Afro-futurism: Slowly Filling the Black Hole at the Heart of Sci-fi

‘Afrofuturism is me. Us. Black people seeing ourselves in the future, being as magical as we want to be.’

The words of Janelle Monae serve to respond to the words of Mark Dery’s ‘Black to the future’ article questioning ‘can a community whose past has been deliberately rubbed out… imagine new futures?’

11 years into Monae’s successful music career that started with her release of Metropolis: Suite 1 (The Chase), it seems that the world is ready to grant black people a place in the world of technology, sci fi and the future. Monae’s work, of course, doesn’t solely focus on racial inequality. Her catchy tunes with their futuristic notes hold lyrics that empower women, often go against the government. 91 years after the all-white casting of the original Metropolis, and dystopias, sci-fis and other futuristic genres have only just started to investigate the possibility of majority black castings.

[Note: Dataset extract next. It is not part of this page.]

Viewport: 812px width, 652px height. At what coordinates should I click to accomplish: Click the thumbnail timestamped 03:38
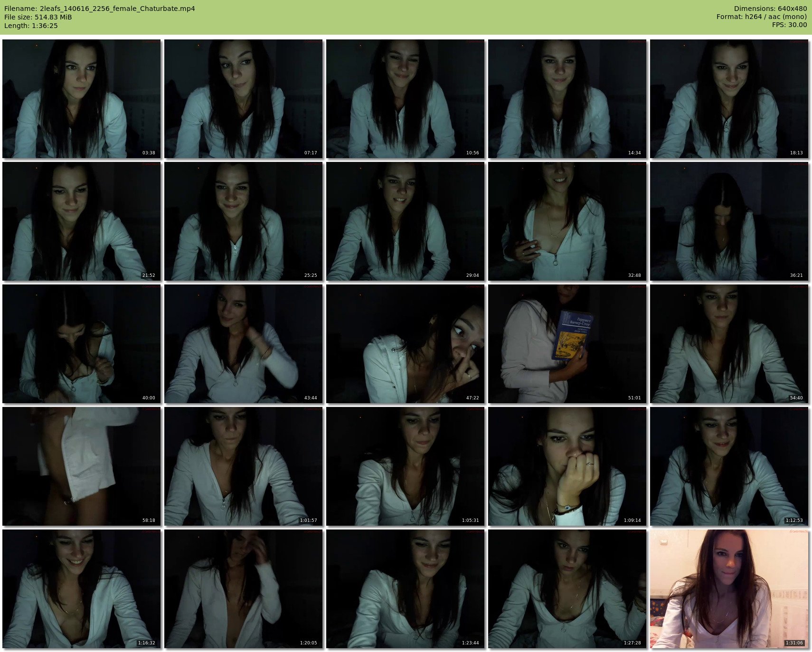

In a change of pace earlier this year, Marvel’s Black Panther featured a majority black cast, the first major blockbuster to do so. In contrast to all 20 years of Marvel’s film productions, not only did this film cast mainly black actors but it was also the first Marvel film which featured a black protagonist as its centre. Actors like Don Cheadle, Anthonie Mackie, and Idris Elba all played the role of the sidekick.

Surprising Disney executives and pundits everywhere, the film became the ninth-highest-grossing ever at the box office, earning $1,344 million to date. This gives hope not only to more diversity of ethnicity within entertainment but also that racism in the wider world is working towards eradication. Although Black Panther’s success cannot be attributed solely to Monae’s trippy visual albums, her music formed part of the Afrofuturist movement that is really beginning to find its feet, and take hold of the everyday mainstream culture.

Although many may assume the roles of idols like Janelle Monae and Chadwick Boseman only serve to give black people more representation in the entertainment industry, this would be severely underrating the purpose of Afro-futurism. Listening to Monae’s lyrics of oppression and inequality projected into a future dystopia allows histories of racial oppression to be both remembered and honoured; reflecting on the words of Dery, this is a culture of people who have had their past removed. It is important to honour the process in which this cultural removal happened, not simply in order to prevent it happening again, but also to place black culture into the imagined future.

Like Monae’s work, Black Panther provides a powerful reflection on the past by imagining a country in which colonisation hasn’t affected the culture. Afro-futurism provides a future without changing the past, but there is the unfortunate potential that this campaign might go unnoticed, and Black Panther might be seen as just another superhero film. Likewise, people might dance around to Monae’s music, forgetting to search the artist and uncover her intentions behind her craft.

Nevertheless, they’re still there; these things are still making change and the less noticed they are as they slip into the mainstream, the bigger, better and stronger the platform for Afro-futurism becomes until the only thing that needs to be rubbed out is racial inequality in the entertainment industry.